Hier sollte schleunigst dem übermächtigen inneren Kritiker das Mitgefühl zur Seite gestellt werden, um ihn zu besänftigen. Das Mitgefühl agiert dabei nicht wie der Gute gegen den Bösen (good cop vs. bad cop), sondern wie ein Supervisor, der den ausufernden inneren Kritiker wieder in seine Schranken weist. Aus der Position des Mitgefühls wissen wir, dass wir bestimmte Handlungsabsichten prüfen sollten, bevor wir sie umsetzen. Wir wissen aber auch, dass uns ein überschießender innerer Kritiker einerseits mit seinen Zweifeln an nötigen Handlungen hindern kann und dass er uns nachträglich mit Vorhaltungen und Infragestellungen quälen kann. Mit der Haltung des Mitgefühls weisen wir den Kritiker in seine Schranken, da wir wissen, dass wir keine Garantie haben, nicht irgendwann Fehler zu machen und dass es nichts bringt, nachträglich mit uns selbst zu hadern, wenn die Handlungen schon geschehen sind.

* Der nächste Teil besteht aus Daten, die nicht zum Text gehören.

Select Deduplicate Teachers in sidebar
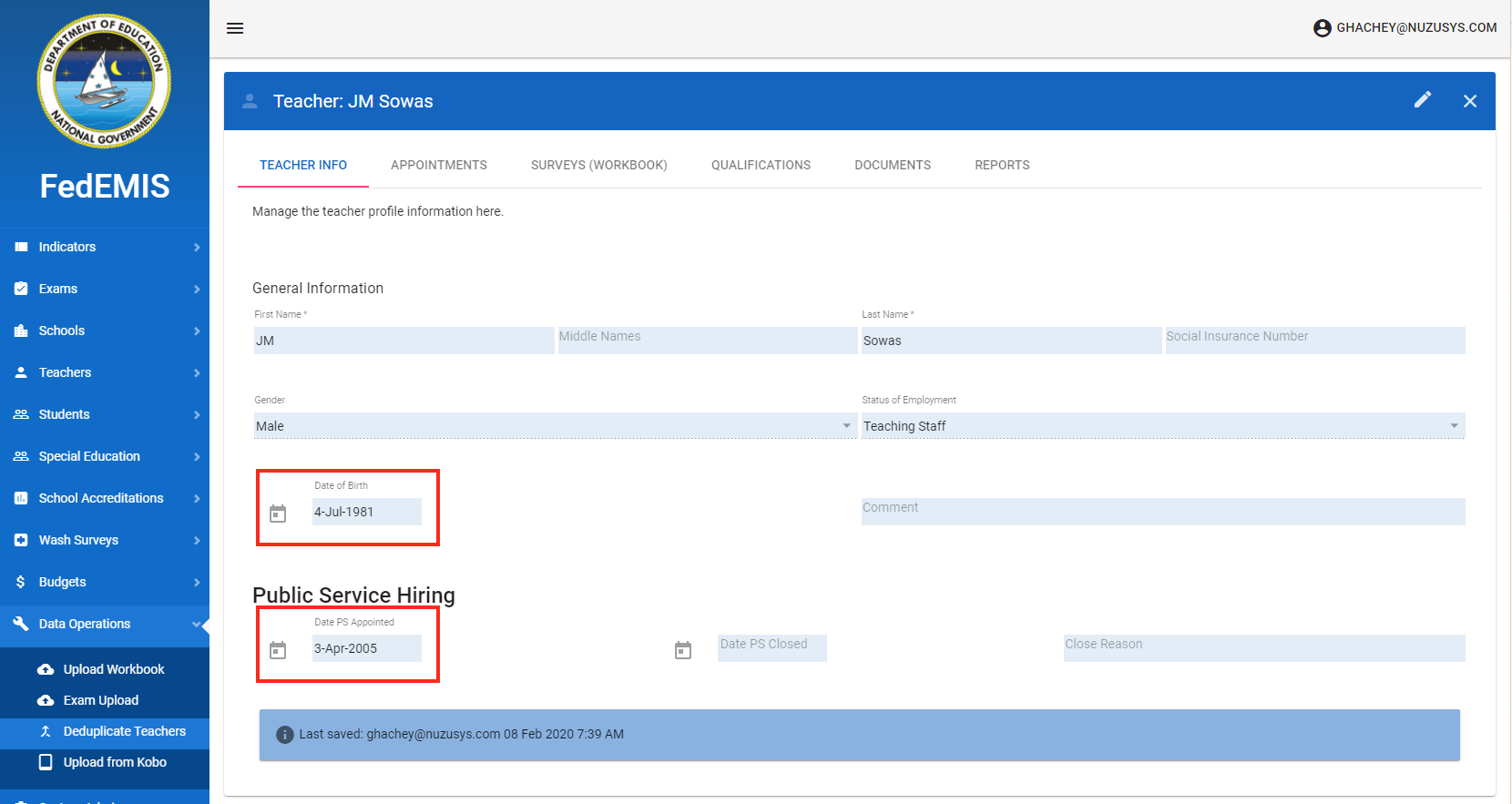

Das Mitgefühl erstreckt sich dabei auch auf den inneren Kritiker, der in seinem Bemühen, uns vor unangenehmen Erfahrungen zu bewahren, gewürdigt wird. Er wird aber auch in seiner Rolle zurecht gestutzt, sodass er dort agieren kann, wo er nützliche Hinweise gibt, und dort ruhig bleibt, wo er stört und behindert, indem er unser neurotisches Denken mit überflüssigen Vorwürfen und Zweifeln füttert.

Bewusstheit im und durch das Mitgefühl


Wenn wir in die Haltung des Mitgefühls mit uns selbst kommen wollen, geht es darum, die Bewusstheit auf das zu lenken, was gerade abläuft, wenn der innere Kritiker am Werk ist. Wir merken dann, dass wir in unnützen Gedankenschleifen stecken, die uns nur schwächen und unsere Handlungsfähigkeit lähmen. Wenn wir stattdessen das Mitgefühl mit uns selbst praktizieren, drehen wir den Spieß um. Wir nutzen unsere Achtsamkeit, um unser Inneres zu befrieden, um anschließend wieder in den Realitätsmodus gehen zu können. Wir unterbrechen die Denkschleifen und verbinden uns mit den Gefühlen, die darunter liegen. Indem wir all die Gefühle, die sich da zeigen, liebevoll und behutsam annehmen, werden wir ruhiger und entspannter. Wir spüren die Verbindung mit uns selbst, sind bei uns und nicht mehr irgendwo in der Vergangenheit. 

Das Mitgefühl mit uns selbst ist nicht nur eine Selbsthilfetechnik, die uns aus der Selbstverstricktheit in Abwertungsmuster befreit. Es ist auch eine spirituelle Übung, denn wir nehmen uns in unserer Beschränktheit und Unvollkommenheit an. Wir erkennen, dass unsere Winzigkeit angesichts der unendlichen Erhabenheit des Ganzen Ausdruck unseres Menschseins ist. Zugleich weiten wir unseren Innenraum. Denn wir lassen zu, dass etwas Größeres als unsere Zweifel und Ängste in uns wirkt. Damit findet sich unsere Begrenztheit in einem unbegrenzten Raum, in dem alles, was ist, seinen genau richtigen und stimmigen Platz hat.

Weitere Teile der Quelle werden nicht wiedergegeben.